The task: If a line holds the word "computer", copy it from the entries.

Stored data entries
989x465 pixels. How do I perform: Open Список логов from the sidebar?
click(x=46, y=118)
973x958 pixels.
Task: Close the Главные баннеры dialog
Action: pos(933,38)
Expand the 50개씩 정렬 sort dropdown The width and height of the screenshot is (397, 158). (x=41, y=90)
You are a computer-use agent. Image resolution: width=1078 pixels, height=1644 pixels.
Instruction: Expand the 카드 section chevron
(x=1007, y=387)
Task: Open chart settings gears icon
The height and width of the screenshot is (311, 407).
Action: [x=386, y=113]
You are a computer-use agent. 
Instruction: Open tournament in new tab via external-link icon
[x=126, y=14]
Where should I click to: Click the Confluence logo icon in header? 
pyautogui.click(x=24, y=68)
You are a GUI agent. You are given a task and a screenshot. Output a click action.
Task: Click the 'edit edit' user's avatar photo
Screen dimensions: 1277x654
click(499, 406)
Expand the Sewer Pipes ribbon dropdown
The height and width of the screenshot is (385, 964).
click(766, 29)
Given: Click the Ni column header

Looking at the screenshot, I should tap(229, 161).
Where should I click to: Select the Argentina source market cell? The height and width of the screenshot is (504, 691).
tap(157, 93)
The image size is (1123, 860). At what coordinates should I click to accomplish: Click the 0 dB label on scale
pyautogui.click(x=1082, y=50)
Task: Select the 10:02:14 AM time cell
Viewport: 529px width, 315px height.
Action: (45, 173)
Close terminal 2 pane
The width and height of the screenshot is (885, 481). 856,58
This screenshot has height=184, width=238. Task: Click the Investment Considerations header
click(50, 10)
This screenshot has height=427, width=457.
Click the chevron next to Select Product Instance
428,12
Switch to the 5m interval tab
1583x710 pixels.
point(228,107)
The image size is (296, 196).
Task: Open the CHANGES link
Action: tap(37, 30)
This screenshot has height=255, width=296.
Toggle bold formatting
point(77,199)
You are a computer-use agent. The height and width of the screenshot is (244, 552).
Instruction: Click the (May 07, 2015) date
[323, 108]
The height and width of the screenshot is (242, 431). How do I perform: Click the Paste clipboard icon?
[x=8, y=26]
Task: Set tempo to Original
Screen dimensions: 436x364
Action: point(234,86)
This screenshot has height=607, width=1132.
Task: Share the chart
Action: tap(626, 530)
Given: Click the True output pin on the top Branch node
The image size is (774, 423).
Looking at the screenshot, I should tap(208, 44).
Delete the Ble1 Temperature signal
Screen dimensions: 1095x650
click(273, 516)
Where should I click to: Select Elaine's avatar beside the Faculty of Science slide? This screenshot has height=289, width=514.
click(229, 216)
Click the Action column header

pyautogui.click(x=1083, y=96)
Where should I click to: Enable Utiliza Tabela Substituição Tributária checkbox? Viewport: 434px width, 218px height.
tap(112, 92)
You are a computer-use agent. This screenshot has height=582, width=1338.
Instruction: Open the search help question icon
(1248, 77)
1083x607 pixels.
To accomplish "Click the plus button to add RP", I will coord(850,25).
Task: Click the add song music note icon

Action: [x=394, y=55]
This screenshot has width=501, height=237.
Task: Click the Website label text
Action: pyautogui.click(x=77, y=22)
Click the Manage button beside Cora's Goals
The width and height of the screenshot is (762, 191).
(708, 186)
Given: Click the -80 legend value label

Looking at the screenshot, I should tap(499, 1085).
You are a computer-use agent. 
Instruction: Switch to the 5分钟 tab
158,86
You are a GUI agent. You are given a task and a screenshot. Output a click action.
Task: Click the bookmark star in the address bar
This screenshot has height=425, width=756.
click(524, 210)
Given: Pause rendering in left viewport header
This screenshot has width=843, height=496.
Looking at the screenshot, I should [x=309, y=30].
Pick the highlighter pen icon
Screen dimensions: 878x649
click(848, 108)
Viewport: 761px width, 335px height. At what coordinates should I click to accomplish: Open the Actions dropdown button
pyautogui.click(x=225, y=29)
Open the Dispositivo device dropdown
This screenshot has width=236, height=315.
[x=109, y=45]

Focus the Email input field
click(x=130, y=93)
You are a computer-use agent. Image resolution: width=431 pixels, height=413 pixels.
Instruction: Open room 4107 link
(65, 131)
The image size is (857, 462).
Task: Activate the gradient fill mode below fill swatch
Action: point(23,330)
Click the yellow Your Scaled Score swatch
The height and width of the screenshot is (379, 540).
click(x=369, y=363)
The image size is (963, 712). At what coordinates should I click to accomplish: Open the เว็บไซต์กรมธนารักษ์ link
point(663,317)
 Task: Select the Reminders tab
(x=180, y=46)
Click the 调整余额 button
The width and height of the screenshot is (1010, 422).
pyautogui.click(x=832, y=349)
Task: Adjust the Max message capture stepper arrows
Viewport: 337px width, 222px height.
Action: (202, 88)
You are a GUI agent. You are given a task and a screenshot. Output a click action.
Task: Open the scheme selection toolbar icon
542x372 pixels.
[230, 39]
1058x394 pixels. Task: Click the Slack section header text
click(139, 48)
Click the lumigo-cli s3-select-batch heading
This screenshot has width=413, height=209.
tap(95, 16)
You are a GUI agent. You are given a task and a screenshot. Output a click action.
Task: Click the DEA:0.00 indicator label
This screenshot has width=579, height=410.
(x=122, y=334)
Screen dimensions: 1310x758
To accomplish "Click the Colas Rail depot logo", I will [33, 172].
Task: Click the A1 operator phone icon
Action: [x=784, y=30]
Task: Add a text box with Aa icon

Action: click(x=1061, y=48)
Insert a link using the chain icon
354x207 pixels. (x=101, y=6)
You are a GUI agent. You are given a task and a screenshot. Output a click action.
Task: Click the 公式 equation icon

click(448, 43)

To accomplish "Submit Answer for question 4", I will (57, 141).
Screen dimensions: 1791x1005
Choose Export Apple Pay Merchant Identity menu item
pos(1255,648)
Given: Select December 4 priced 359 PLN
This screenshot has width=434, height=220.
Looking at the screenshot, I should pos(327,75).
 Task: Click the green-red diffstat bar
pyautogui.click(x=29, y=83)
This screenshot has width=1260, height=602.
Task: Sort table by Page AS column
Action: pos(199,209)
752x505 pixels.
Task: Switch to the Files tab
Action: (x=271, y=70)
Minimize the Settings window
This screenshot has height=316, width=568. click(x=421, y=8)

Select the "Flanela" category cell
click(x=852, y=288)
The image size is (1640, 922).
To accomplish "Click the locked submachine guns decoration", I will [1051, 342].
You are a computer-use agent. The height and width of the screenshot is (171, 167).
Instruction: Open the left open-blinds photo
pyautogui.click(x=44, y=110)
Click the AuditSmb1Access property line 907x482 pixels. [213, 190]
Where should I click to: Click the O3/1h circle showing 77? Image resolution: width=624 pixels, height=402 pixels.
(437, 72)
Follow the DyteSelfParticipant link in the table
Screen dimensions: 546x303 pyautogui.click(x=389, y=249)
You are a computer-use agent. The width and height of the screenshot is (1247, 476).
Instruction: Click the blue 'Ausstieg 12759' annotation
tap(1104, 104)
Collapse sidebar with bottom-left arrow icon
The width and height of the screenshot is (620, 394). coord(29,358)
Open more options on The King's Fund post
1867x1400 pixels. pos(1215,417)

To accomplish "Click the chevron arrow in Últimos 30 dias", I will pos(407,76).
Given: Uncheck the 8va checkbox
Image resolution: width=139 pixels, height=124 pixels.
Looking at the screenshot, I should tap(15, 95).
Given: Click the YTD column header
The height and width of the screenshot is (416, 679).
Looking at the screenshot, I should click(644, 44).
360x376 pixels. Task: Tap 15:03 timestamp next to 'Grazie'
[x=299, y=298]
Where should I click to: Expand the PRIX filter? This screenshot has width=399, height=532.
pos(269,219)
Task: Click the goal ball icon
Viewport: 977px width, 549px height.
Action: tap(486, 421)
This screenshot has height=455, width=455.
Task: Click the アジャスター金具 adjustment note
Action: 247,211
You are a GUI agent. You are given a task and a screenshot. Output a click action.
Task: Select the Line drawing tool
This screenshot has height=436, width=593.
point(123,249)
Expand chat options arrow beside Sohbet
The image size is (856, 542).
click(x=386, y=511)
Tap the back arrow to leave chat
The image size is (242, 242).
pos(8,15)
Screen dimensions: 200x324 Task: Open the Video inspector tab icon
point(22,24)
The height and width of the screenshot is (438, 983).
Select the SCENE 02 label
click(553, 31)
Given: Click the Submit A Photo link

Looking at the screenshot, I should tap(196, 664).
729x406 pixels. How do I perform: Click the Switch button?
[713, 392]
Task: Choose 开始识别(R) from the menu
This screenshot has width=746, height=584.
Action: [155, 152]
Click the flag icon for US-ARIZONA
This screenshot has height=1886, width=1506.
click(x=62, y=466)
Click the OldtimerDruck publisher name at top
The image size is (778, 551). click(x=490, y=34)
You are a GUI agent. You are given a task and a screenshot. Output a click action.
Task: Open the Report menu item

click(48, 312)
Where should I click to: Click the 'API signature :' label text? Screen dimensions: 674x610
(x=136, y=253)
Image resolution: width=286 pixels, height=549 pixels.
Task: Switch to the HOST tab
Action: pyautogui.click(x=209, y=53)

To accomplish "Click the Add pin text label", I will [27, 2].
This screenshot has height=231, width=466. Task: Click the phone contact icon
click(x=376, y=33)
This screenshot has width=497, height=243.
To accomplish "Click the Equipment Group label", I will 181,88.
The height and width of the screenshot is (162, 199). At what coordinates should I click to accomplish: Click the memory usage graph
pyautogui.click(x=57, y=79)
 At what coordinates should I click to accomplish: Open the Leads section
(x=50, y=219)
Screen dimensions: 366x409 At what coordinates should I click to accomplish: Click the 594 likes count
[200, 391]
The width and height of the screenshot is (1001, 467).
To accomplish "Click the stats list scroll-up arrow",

Result:
You are a computer-use agent. Image resolution: width=1078 pixels, height=1644 pixels.
You are a computer-use agent. 
You are a computer-use agent. The height and width of the screenshot is (244, 552).
You are a computer-use agent. This screenshot has height=582, width=1338.
You are a computer-use agent. 
You are a computer-use agent. Image resolution: width=431 pixels, height=413 pixels.
You are a computer-use agent. The height and width of the screenshot is (171, 167).
You are a computer-use agent. The width and height of the screenshot is (1247, 476).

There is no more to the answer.